Sur le continent africain, la durabilité c’est d’abord investir dans l’économie classique pour créer des emplois.
Le développement durable adapté à l’Afrique
La deuxième attente pour l’Afrique concerne la prise en compte du développement durable dans l’attribution des financements. Pour Abdou Souleye Diop, la durabilité ne saurait être mesurée qu’à l’aune des critères des pays développés. « Quand on parle de développement durable, il faut le prendre de différentes manières. Quand on est en Europe, le développement durable rime avec les énergies vertes, une économie à bas carbone… alors que sur le continent africain, la durabilité a une autre signification. La durabilité pour nous, c’est d’abord investir dans l’économie classique pour créer de l’emploi pour les gens. La durabilité, c’est aussi de pouvoir créer des investissements à vocation d’intégration régionale parce que cela permet de créer plus de croissance et donc plus de richesse ; la durabilité, c’est d’investir dans le privé pour renforcer ce secteur et créer plus d’emplois », indique le Managing Partner de Mazars au Maroc.

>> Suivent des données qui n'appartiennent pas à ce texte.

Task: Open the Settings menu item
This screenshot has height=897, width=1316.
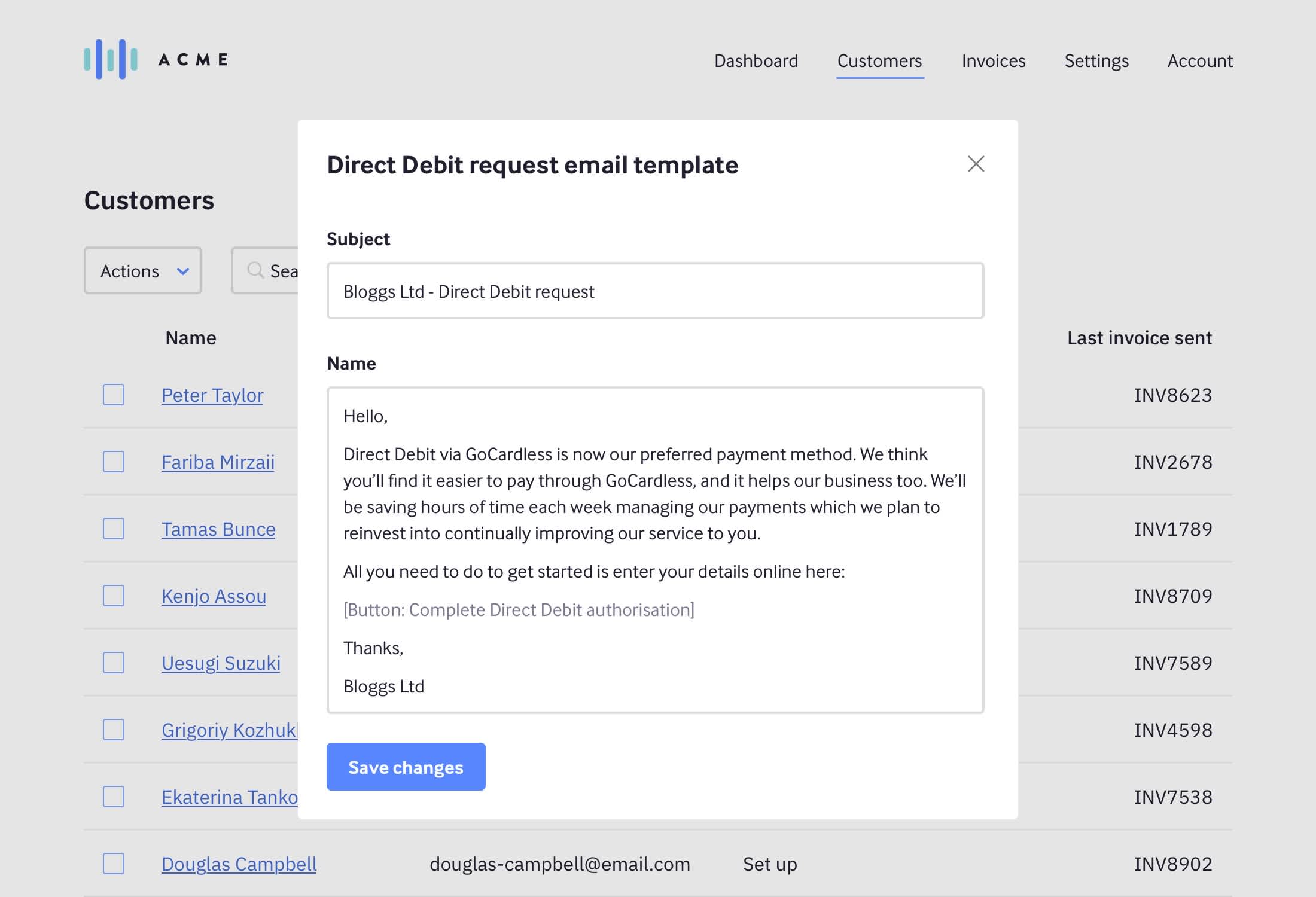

Sur cette question cruciale, Abdou Souleye Diop suggère de se départir des universalismes et du dogmatisme pour adopter une approche ciblée qui tient compte des réalités des pays. « Il était donc important pour nous de dire que le développement durable est extrêmement important mais son prisme de lecture doit être différent et cette composante green doit être une fenêtre mais pas la finalité absolue de l’approche », insiste-t-il.
Une cohérence de lecture du risque africain
La troisième et dernière grande attente de l’Afrique selon Abdou Souleye Diop est la perception du risque africain qu’il juge exagérée voire incohérente : « Aujourd’hui, malheureusement, on a une analyse très biaisée du risque africain à cause d’une perception très exagérée qui fait que le coût de l’argent devient très cher pour les pays africains. On a des primes de risque qui ne sont pas adaptés ». Et d’expliquer : « On ne peut pas dire que l’Afrique est le continent où l’on a plus de possibilités de rentabilité pour le secteur privé et après dire que c’est le continent le plus risqué. À un moment, il faut que l’on ait une cohérence de lecture pour ne pas pénaliser le continent africain à cause d’une perception de risque qui n’a rien à voir avec la réalité ».
Pour Abdou Souleye Diop, Managing Partner de Mazars au Maroc, ce sont là les trois grandes attentes de l’Afrique vis-à-vis des institutions financières internationales auxquelles il faudra répondre. Il reste à voir comment les discussions vont évoluer. Il n’a pas manqué de saluer la réussite de la tenue des Assemblées annuelles de la Banque Mondiale et du Fonds Monétaire International à Marrakech. Une réussite d’autant plus importante que, pour lui, cela permet d’avoir « une autre lecture du continent africain, de voir qu’il est résilient, qu’il se prend en charge et a la capacité de faire face à des situations comme le tremblement de terre d’Al Haouz dans la région de Marrakech que le Maroc a géré de manière souveraine et très professionnelle ».